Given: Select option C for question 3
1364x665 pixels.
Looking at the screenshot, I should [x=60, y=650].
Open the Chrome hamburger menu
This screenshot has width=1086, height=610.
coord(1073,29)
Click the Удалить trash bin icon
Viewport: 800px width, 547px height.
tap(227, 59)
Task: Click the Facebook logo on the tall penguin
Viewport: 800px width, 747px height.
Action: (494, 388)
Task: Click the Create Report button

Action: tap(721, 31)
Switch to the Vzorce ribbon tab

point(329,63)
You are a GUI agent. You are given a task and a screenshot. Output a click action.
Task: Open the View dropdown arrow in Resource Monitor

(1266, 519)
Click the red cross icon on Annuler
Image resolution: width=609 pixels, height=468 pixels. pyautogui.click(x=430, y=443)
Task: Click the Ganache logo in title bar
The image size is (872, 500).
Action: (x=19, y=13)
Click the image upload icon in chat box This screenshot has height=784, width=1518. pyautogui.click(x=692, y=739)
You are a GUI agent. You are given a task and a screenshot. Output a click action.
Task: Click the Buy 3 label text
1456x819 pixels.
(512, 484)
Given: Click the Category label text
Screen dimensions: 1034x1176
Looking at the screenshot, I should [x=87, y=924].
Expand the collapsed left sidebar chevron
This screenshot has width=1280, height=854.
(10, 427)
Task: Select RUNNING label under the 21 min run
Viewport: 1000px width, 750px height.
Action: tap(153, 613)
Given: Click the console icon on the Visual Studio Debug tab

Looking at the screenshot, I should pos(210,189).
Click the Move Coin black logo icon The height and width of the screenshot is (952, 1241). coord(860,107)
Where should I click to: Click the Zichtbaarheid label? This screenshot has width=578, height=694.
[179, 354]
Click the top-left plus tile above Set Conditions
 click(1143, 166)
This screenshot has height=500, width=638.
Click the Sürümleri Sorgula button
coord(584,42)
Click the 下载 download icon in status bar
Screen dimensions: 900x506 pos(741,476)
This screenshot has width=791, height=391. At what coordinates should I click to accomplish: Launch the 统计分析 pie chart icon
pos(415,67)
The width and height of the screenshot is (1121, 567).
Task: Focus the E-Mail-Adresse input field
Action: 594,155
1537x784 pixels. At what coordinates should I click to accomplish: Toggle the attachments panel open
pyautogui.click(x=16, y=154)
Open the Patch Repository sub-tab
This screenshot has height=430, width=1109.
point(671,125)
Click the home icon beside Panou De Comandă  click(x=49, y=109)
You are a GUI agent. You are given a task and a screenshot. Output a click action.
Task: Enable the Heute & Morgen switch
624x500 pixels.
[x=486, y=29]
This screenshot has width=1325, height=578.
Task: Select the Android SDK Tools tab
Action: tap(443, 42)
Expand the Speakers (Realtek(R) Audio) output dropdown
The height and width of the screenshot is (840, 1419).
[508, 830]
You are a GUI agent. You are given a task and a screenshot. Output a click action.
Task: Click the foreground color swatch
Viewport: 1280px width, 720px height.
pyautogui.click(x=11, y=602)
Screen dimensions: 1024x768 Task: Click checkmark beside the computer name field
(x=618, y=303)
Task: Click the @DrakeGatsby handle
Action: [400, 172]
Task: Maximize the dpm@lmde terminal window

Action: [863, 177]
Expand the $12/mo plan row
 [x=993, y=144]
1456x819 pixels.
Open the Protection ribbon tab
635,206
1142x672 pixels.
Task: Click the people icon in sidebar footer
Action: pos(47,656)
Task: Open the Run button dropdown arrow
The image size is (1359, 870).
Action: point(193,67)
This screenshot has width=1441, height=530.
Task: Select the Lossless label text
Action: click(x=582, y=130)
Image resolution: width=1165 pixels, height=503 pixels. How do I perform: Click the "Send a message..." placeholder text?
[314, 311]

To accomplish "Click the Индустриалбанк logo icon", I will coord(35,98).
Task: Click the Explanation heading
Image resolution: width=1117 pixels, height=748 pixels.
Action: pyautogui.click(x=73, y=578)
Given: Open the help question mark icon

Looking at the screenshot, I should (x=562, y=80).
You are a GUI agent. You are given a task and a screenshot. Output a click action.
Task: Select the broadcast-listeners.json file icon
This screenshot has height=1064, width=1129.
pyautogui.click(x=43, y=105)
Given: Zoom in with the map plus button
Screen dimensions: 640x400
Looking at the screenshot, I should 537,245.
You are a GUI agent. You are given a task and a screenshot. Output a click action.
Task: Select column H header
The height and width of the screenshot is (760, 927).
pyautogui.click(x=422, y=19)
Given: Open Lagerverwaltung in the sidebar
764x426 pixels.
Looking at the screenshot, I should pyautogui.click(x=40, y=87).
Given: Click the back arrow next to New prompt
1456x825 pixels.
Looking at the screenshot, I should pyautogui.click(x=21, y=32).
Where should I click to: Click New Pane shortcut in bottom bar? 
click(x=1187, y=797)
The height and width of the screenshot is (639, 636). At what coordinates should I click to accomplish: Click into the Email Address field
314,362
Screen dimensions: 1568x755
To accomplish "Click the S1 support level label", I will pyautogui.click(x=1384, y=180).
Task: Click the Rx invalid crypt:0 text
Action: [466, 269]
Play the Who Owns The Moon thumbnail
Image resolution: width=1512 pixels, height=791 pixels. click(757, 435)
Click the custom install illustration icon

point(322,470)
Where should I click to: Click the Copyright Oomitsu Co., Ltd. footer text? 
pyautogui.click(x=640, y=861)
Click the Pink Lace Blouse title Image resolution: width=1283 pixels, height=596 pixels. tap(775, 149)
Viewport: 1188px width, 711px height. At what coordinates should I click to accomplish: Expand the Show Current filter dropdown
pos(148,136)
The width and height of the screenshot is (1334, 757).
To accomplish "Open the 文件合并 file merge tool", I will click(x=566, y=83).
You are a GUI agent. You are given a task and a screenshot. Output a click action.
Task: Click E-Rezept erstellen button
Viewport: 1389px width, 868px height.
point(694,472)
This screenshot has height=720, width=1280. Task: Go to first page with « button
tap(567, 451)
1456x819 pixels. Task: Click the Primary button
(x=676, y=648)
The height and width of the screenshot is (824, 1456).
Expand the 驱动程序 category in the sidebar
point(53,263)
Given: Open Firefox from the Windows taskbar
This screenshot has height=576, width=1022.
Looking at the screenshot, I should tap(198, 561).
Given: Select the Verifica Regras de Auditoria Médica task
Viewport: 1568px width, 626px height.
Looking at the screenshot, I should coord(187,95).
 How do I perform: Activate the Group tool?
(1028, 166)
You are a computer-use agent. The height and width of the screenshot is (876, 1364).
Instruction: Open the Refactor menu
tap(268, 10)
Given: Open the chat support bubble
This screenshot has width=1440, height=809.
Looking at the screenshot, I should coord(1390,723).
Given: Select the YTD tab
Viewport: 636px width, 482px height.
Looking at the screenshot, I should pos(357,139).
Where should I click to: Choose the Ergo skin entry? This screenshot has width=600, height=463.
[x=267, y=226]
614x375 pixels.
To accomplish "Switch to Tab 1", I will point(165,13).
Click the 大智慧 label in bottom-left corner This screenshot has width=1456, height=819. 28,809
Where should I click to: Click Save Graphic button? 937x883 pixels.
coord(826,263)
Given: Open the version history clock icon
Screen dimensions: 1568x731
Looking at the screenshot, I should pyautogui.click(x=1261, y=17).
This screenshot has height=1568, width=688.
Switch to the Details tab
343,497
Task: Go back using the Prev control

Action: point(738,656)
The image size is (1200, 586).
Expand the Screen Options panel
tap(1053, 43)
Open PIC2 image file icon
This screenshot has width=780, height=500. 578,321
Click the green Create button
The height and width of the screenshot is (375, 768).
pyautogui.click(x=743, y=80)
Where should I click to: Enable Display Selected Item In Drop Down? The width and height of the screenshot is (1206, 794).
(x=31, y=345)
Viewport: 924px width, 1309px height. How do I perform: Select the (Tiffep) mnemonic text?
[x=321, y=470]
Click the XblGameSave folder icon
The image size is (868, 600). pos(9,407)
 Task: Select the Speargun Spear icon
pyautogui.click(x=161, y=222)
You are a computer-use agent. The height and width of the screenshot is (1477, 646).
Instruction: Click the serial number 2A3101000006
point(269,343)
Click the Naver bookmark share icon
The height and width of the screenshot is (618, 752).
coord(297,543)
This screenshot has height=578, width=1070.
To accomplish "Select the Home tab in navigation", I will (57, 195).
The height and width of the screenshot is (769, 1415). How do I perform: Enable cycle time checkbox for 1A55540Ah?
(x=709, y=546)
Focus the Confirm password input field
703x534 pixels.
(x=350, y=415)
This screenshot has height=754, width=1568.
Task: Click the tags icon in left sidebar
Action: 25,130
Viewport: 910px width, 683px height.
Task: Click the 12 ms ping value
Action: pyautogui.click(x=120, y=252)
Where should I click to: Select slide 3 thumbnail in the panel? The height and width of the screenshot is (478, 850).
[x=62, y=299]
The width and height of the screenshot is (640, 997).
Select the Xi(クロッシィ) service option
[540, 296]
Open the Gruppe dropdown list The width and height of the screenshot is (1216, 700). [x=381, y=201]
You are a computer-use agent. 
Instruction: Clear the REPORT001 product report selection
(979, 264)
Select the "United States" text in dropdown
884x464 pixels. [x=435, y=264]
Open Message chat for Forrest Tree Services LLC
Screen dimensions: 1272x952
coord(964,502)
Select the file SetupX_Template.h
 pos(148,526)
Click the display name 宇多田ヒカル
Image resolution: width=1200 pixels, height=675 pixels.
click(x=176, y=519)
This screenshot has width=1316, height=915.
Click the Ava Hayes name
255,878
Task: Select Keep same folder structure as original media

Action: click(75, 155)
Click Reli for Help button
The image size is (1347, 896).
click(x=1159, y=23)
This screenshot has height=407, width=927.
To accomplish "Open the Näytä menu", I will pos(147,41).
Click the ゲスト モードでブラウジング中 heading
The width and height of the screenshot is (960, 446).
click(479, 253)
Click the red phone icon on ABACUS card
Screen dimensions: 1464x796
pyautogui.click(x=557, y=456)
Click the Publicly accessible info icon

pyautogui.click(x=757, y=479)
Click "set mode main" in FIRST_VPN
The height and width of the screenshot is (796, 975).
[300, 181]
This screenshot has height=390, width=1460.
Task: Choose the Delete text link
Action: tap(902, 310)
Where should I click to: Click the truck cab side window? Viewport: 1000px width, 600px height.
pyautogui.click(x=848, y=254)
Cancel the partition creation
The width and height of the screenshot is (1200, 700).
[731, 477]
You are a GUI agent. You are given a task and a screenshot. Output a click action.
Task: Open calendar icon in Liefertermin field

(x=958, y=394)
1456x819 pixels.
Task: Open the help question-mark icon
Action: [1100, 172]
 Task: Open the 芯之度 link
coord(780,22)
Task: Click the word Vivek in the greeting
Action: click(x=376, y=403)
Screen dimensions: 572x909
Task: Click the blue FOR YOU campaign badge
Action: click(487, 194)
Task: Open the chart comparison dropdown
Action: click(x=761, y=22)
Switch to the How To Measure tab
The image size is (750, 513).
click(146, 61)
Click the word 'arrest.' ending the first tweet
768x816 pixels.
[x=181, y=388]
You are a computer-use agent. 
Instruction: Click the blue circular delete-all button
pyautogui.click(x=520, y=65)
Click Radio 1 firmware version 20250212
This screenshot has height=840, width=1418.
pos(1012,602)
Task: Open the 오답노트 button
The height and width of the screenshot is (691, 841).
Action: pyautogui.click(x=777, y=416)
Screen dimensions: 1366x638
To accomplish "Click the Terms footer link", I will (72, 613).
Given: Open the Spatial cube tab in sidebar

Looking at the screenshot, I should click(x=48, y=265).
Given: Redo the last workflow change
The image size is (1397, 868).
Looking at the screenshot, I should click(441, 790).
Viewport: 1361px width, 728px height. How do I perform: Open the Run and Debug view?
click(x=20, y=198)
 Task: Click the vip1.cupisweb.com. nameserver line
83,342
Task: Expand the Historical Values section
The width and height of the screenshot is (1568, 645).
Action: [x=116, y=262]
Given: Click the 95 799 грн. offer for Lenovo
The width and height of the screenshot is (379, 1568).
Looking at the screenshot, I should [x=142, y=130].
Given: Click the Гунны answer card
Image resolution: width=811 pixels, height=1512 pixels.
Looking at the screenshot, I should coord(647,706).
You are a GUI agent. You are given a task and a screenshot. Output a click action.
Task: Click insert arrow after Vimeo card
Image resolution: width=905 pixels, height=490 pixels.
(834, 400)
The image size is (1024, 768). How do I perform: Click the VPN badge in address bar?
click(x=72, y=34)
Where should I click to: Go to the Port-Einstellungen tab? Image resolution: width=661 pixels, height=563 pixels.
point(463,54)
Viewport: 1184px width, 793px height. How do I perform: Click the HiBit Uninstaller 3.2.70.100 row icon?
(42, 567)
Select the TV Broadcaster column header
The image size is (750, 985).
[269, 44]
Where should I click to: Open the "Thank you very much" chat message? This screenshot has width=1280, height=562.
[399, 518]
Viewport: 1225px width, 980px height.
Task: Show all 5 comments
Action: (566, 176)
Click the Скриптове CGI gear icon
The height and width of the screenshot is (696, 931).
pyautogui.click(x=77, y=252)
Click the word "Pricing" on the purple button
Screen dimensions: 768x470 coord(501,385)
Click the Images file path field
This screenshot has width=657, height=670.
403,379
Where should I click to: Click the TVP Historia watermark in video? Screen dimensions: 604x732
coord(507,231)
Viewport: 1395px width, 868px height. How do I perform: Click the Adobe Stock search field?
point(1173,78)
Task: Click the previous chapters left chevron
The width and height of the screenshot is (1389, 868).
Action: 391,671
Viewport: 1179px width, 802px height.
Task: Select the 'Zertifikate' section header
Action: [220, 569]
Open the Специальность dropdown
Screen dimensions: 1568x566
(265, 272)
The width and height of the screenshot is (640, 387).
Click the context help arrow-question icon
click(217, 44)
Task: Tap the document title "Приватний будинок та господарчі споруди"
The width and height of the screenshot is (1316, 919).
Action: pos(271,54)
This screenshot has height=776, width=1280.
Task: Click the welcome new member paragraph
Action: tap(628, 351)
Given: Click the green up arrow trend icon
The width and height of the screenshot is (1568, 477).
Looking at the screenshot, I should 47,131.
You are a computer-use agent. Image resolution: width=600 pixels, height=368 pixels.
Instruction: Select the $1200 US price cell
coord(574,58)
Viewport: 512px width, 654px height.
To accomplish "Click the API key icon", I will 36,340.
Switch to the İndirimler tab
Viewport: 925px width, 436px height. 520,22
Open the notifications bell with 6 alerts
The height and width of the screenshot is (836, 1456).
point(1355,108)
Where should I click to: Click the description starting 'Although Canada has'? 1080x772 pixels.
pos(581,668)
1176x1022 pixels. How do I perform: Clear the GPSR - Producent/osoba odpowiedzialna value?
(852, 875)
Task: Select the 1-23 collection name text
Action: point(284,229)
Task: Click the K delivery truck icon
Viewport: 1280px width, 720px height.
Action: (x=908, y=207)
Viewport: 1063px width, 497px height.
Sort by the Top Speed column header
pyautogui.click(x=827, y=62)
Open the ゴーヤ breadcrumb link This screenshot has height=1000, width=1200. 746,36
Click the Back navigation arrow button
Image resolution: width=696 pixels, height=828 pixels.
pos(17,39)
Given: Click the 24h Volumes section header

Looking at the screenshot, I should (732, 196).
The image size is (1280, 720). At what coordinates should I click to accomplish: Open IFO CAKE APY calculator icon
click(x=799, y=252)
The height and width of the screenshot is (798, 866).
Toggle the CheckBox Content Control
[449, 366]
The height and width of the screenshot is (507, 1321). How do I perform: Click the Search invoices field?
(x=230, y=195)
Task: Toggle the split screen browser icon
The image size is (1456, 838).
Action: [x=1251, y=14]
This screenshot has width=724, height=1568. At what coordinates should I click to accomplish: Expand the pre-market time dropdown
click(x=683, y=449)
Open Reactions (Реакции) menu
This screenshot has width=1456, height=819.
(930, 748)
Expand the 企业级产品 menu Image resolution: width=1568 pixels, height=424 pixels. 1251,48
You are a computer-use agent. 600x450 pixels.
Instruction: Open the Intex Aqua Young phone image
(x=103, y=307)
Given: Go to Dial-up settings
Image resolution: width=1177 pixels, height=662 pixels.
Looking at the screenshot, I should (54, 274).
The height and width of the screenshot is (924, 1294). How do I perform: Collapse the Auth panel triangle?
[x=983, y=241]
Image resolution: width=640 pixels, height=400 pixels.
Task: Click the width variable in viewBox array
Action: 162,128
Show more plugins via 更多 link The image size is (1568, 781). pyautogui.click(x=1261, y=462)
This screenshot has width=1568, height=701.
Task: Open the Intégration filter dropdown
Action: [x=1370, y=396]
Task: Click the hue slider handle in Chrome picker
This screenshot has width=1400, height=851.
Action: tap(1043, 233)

☆ ☆ ☆

** WHAT TO WORK ON **
Duplicate the entries between the line containing "This screenshot has height=720, width=1280." and the line containing "Looking at the screenshot, I should tap(198, 561).", inclusive.

** THE OUTPUT **
This screenshot has height=720, width=1280. Task: Go to first page with « button
tap(567, 451)
1456x819 pixels. Task: Click the Primary button
(x=676, y=648)
The height and width of the screenshot is (824, 1456).
Expand the 驱动程序 category in the sidebar
point(53,263)
Given: Open Firefox from the Windows taskbar
This screenshot has height=576, width=1022.
Looking at the screenshot, I should tap(198, 561).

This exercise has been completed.